#### LE TÉMOIGNAGE:
Le 20 septembre 2001
Ottawa, Ontario

George Radwanski
Commissaire à la protection de la vie privée du Canada

(Le texte prononcé fait foi)


Voici le témoignage rendu par le commissaire à la protection de la vie privée du Canada, George Radwanski, au sujet du projet de loi S-21, la Charte du droit à la vie privée, devant le Comité sénatorial permanent des affaires sociales, des sciences et de la technologie, le 20 septembre 2001 :

Le Parlement ne saurait choisir meilleur moment pour se saisir d'un texte législatif qui affirme l'importance du respect de la vie privée ou y réarticule notre attention. Certes, chacun de nous dans cette salle conviendra que la vie privée est un droit fondamental de la personne, un droit qu'il est particulièrement important de se rappeler dans des temps aussi exceptionnels que ceux que nous vivons présentement.

Il ne fait aucun doute que le genre de menaces à la sécurité auxquelles nous faisons face actuellement soulève de nouvelles interrogations sur l'équilibre entre le besoin de respect de la vie privée et le besoin d'information. De fait, tel est tout l'objet et toute la ligne de force des lois sur le respect de la vie privée que nous avons au Canada - la Loi sur la protection des renseignements personnels et, maintenant, la nouvelle loi pour le secteur privé.

#### DÉFIS:
[A] Reproduisez fidèlement le passage du témoignage, depuis « Voici le témoignage » jusqu'à « nous vivons présentement. ».
[B] Répondez à ces questions sur le témoignage :
(i) Quelle fonction occupe George Radwanski ?
(ii) Sur quel projet de loi porte ce témoignage ?
(iii) Quelles deux lois canadiennes sur le respect de la vie privée sont citées à la fin ?

#### LISTE:
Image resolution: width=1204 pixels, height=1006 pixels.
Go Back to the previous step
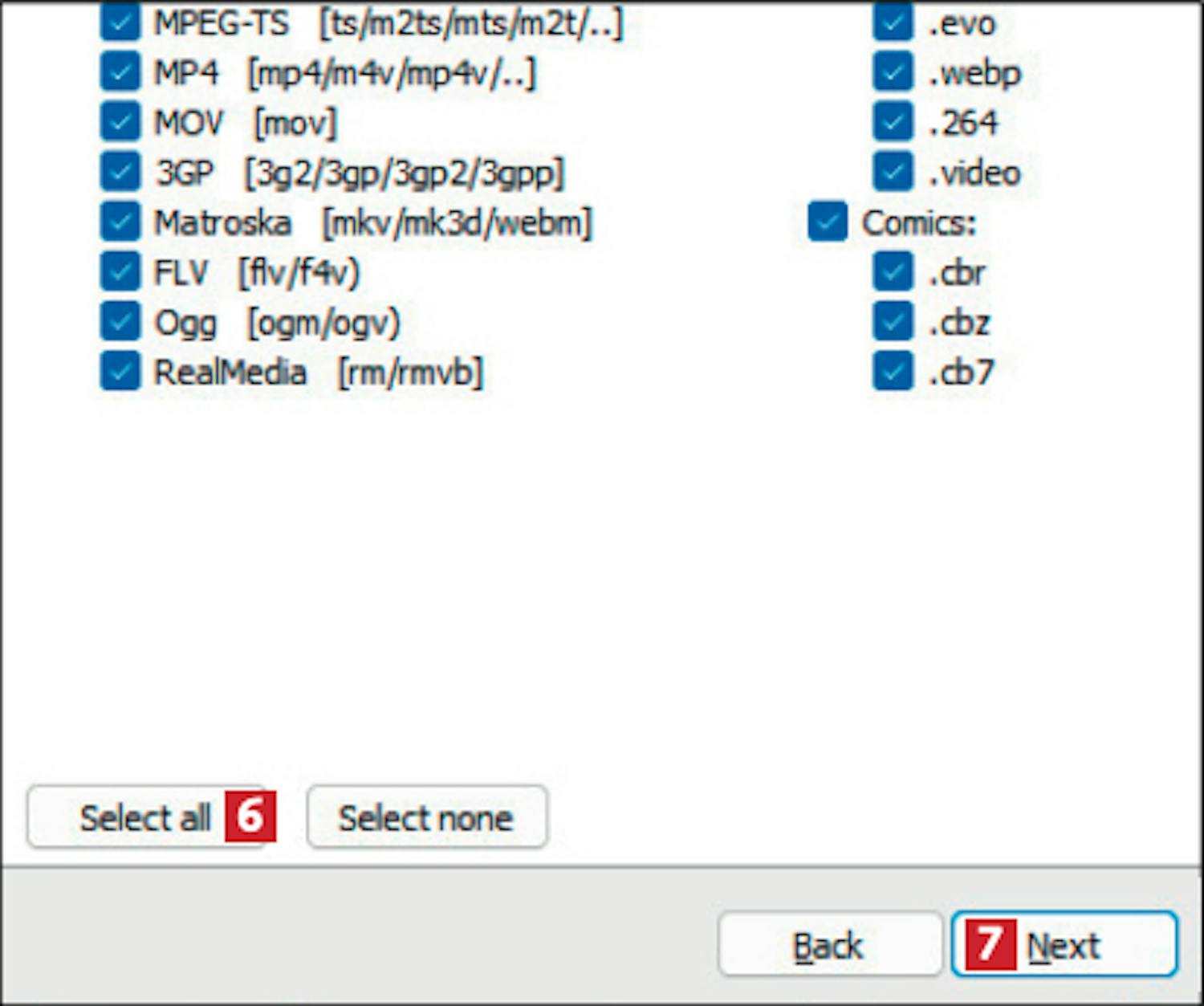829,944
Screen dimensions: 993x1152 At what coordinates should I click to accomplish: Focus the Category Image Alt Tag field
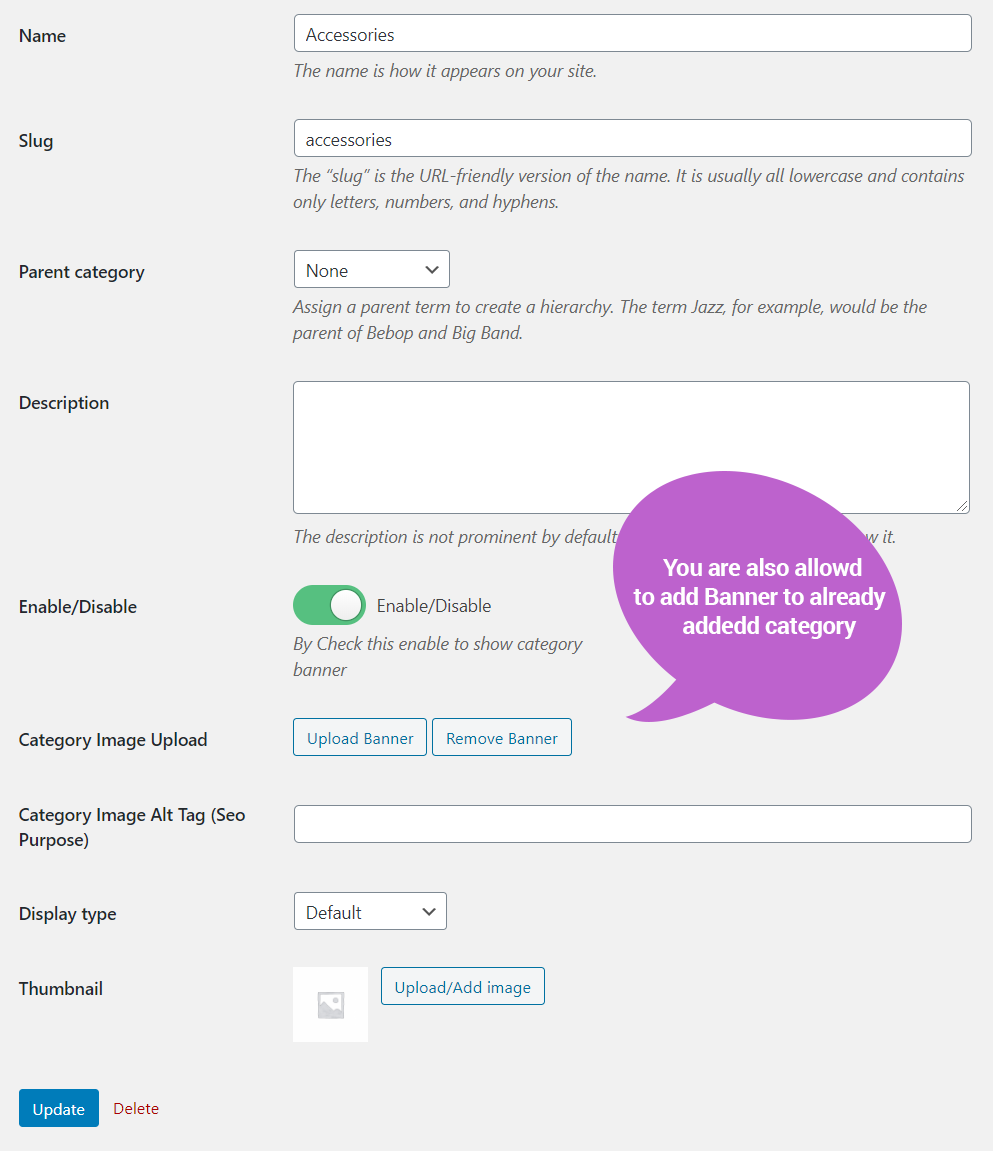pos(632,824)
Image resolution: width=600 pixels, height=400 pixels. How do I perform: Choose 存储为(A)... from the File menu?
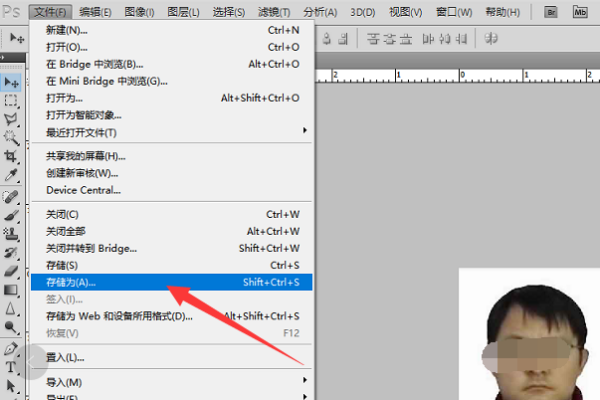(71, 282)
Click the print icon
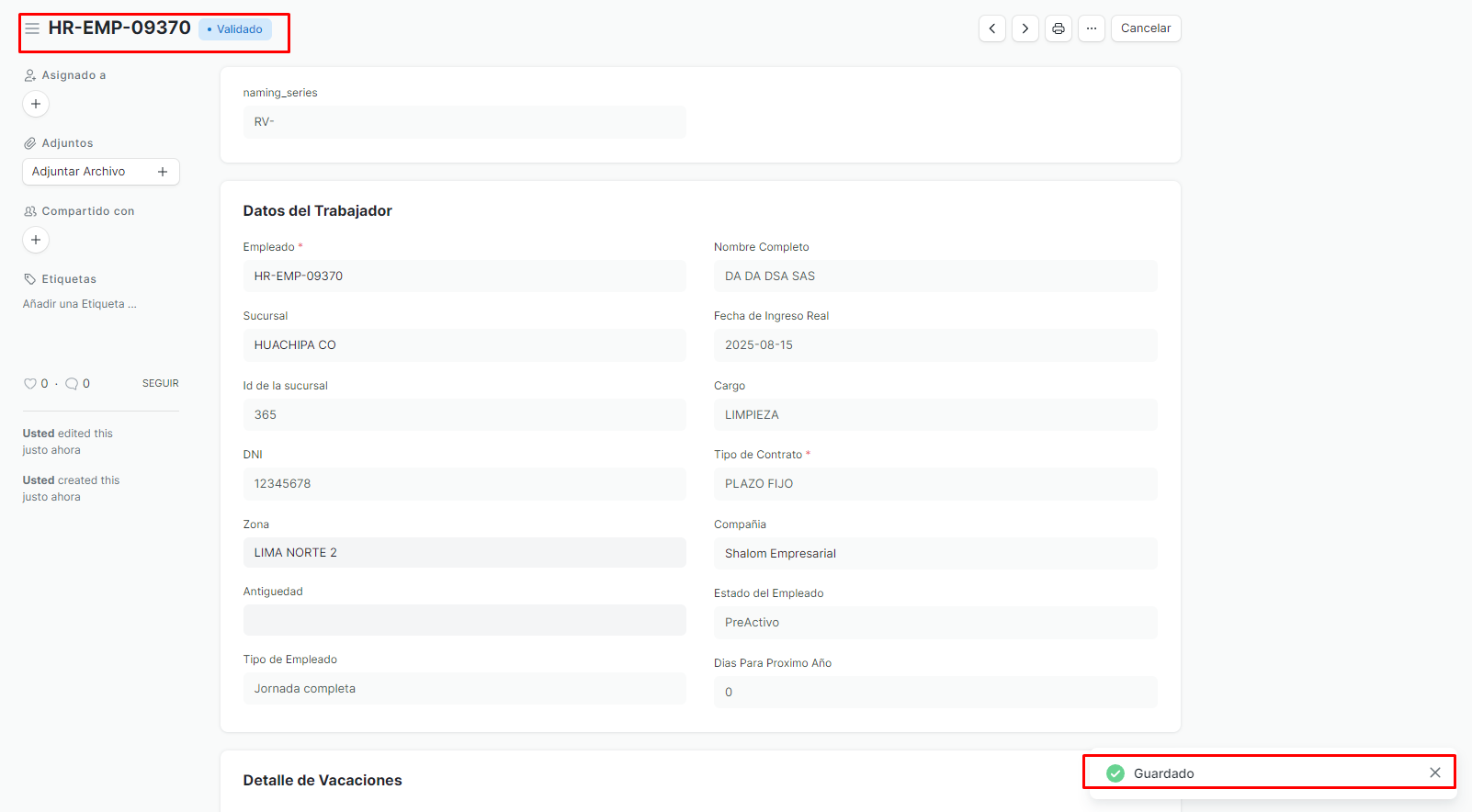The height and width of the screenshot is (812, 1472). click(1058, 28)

#### RÉPONSES DE L'EXERCICE:
[A]
Voici le témoignage rendu par le commissaire à la protection de la vie privée du Canada, George Radwanski, au sujet du projet de loi S-21, la Charte du droit à la vie privée, devant le Comité sénatorial permanent des affaires sociales, des sciences et de la technologie, le 20 septembre 2001 :

Le Parlement ne saurait choisir meilleur moment pour se saisir d'un texte législatif qui affirme l'importance du respect de la vie privée ou y réarticule notre attention. Certes, chacun de nous dans cette salle conviendra que la vie privée est un droit fondamental de la personne, un droit qu'il est particulièrement important de se rappeler dans des temps aussi exceptionnels que ceux que nous vivons présentement.

[B]
(i) Commissaire à la protection de la vie privée du Canada.
(ii) Le projet de loi S-21, la Charte du droit à la vie privée.
(iii) La Loi sur la protection des renseignements personnels et la nouvelle loi pour le secteur privé.